Tandis que les hommes digèrent sur le canapé, l’écran se rallume : une confidence hors plateau est donnée à voir et à entendre. Des mots prononcés face caméra indiquent la souffrance occasionnée par un mariage qui se délite. Et là, dès que les femmes retournent au salon, l’élément perturbateur surgit : une dispute entre Katherine (Sandy Boizard) et Peter (Nicolas Liautard), son mari. Un grain de sable dans la mécanique bien huilée du bonheur apparent. Johan et Marianne assistent impuissants à la scène. Ils sont décrits par leurs amis comme un archétype : celui du couple « parfait » qui sait « faire le ménage ». À partir de cet instant, les fissures pourtant bien comblées vont s’élargir et lentement, les fondations céderont…
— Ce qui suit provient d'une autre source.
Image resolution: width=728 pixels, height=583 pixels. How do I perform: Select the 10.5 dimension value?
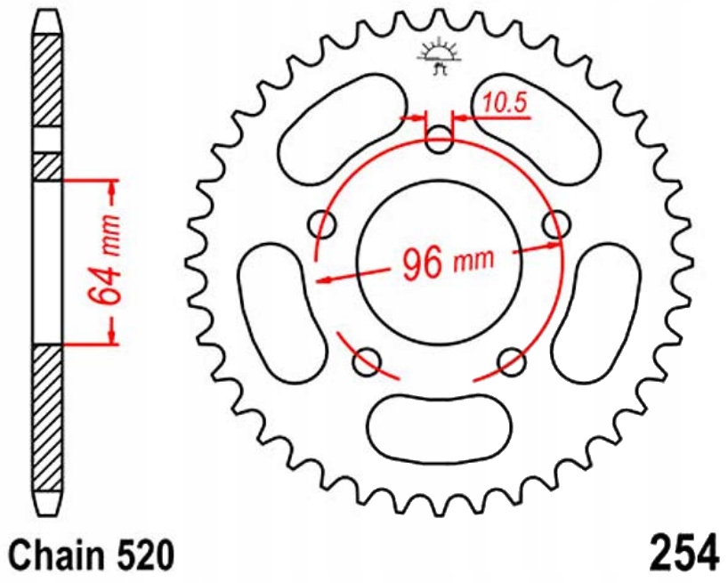(x=506, y=104)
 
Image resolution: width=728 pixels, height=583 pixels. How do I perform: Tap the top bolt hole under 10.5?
(x=440, y=138)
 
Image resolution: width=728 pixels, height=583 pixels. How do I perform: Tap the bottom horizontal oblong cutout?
(x=440, y=426)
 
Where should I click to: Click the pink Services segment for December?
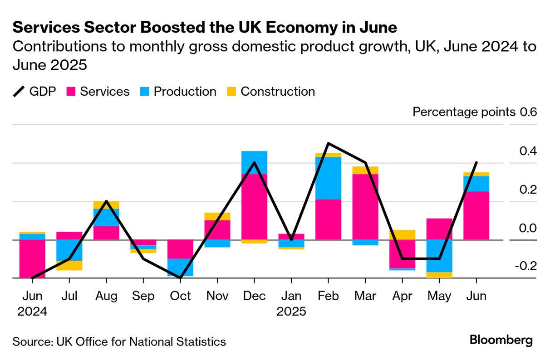(x=254, y=206)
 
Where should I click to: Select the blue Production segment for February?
(x=328, y=178)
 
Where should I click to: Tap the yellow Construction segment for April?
(x=402, y=234)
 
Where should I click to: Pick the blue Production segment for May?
(x=439, y=255)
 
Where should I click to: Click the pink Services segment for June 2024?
(x=32, y=258)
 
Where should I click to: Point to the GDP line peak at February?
(x=328, y=144)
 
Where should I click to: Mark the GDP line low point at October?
(x=180, y=277)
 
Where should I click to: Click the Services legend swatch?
(x=71, y=92)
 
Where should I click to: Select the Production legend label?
(x=185, y=92)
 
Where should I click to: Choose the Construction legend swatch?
(x=231, y=92)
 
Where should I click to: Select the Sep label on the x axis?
(x=143, y=296)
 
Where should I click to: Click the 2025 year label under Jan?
(x=291, y=312)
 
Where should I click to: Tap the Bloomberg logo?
(x=501, y=340)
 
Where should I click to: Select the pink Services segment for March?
(x=365, y=206)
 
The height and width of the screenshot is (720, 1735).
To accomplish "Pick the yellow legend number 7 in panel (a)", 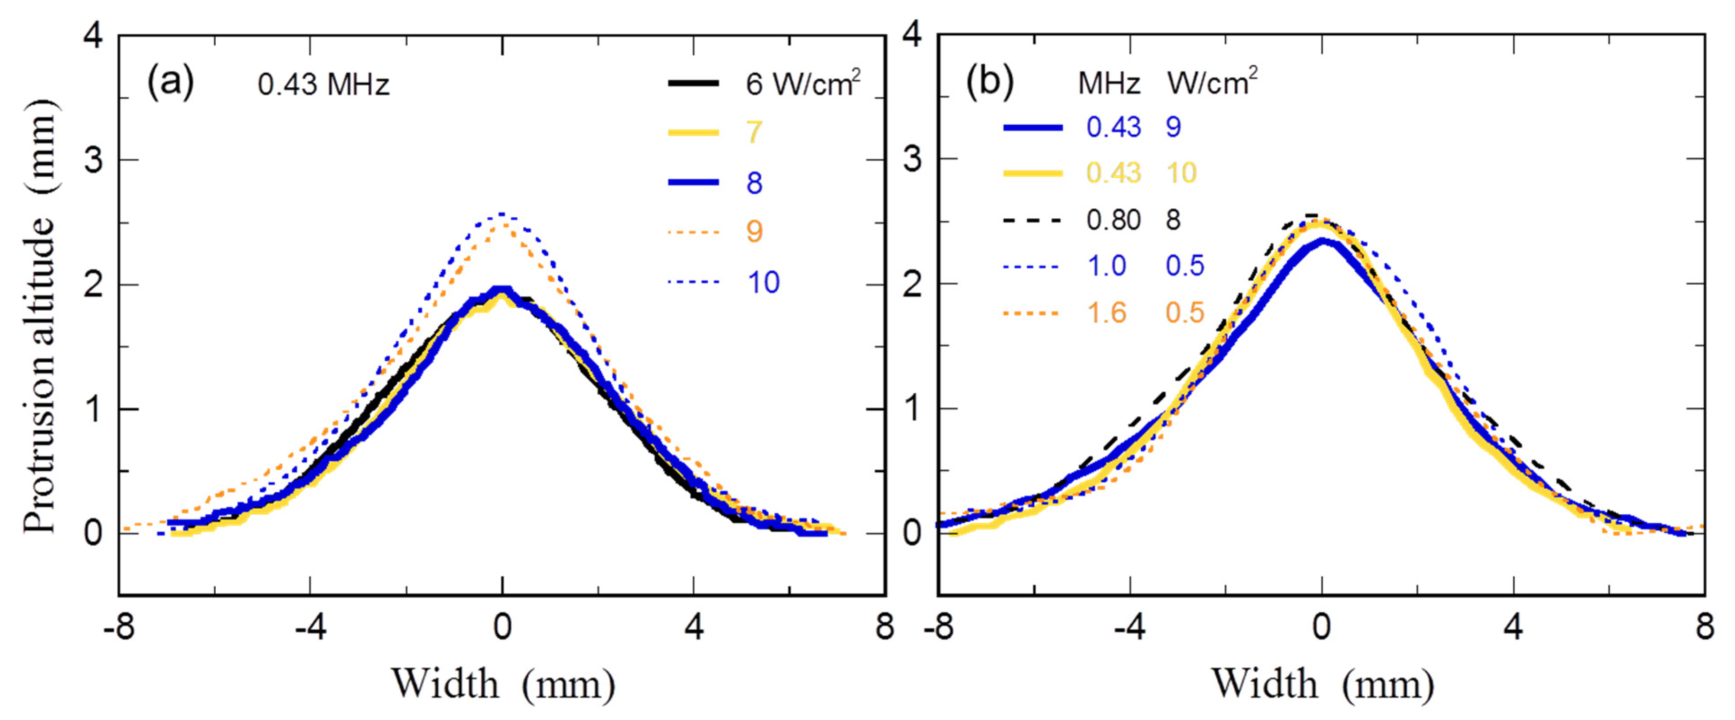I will pos(754,132).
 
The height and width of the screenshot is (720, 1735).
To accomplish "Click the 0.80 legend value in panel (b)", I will pos(1113,220).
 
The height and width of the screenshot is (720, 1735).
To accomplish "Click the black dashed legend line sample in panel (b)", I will pos(1032,220).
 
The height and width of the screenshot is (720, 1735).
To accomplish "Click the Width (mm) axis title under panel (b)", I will pos(1322,684).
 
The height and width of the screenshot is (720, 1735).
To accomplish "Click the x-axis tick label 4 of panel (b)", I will pos(1513,628).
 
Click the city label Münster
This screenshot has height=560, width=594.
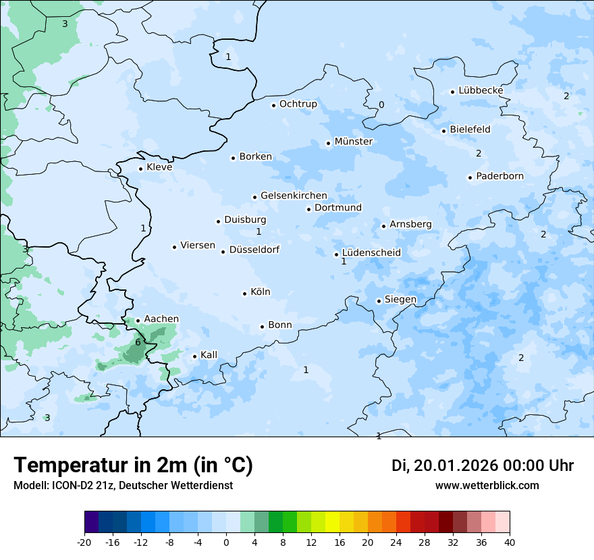click(353, 142)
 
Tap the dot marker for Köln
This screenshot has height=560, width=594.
click(244, 293)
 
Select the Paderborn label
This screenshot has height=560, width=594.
click(500, 176)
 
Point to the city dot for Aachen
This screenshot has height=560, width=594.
click(138, 320)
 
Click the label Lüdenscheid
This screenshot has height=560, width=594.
click(371, 253)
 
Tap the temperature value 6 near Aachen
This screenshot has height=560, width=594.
click(138, 342)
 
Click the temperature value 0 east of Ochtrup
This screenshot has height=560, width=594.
click(381, 105)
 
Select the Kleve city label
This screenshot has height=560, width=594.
click(159, 167)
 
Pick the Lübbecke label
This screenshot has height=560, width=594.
click(481, 90)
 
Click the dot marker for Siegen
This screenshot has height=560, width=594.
click(379, 301)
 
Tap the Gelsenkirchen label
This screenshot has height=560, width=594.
click(294, 196)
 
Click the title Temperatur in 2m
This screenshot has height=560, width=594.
click(133, 465)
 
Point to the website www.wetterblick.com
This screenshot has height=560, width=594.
click(487, 485)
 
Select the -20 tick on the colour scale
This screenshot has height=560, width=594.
click(84, 542)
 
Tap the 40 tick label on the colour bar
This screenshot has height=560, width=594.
click(510, 542)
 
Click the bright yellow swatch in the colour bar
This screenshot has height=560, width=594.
click(332, 522)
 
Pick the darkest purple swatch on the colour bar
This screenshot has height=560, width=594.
click(91, 522)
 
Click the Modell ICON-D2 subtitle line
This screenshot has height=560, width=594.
click(123, 485)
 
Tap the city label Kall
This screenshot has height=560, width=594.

Les deux premiers tableaux sont comme un prégénérique. En témoigne d’ailleurs la voix off qui s’élève après une heure dix pour indiquer aux spectateurs le nom des comédiens et de l’équipe artistique. Le clin d’œil à Godard est sans équivoque et dénonce la perméabilité de la frontière entre le théâtre et le septième art. Où sommes-nous ? Dans une salle de spectacle ? de cinéma ? Ce n’est peut-être pas pour rien qu’avant d’être porté à l’écran, le texte de Bergman avait été écrit pour la scène.

« Je n’ai jamais trouvé la moindre vérité dans notre couple. »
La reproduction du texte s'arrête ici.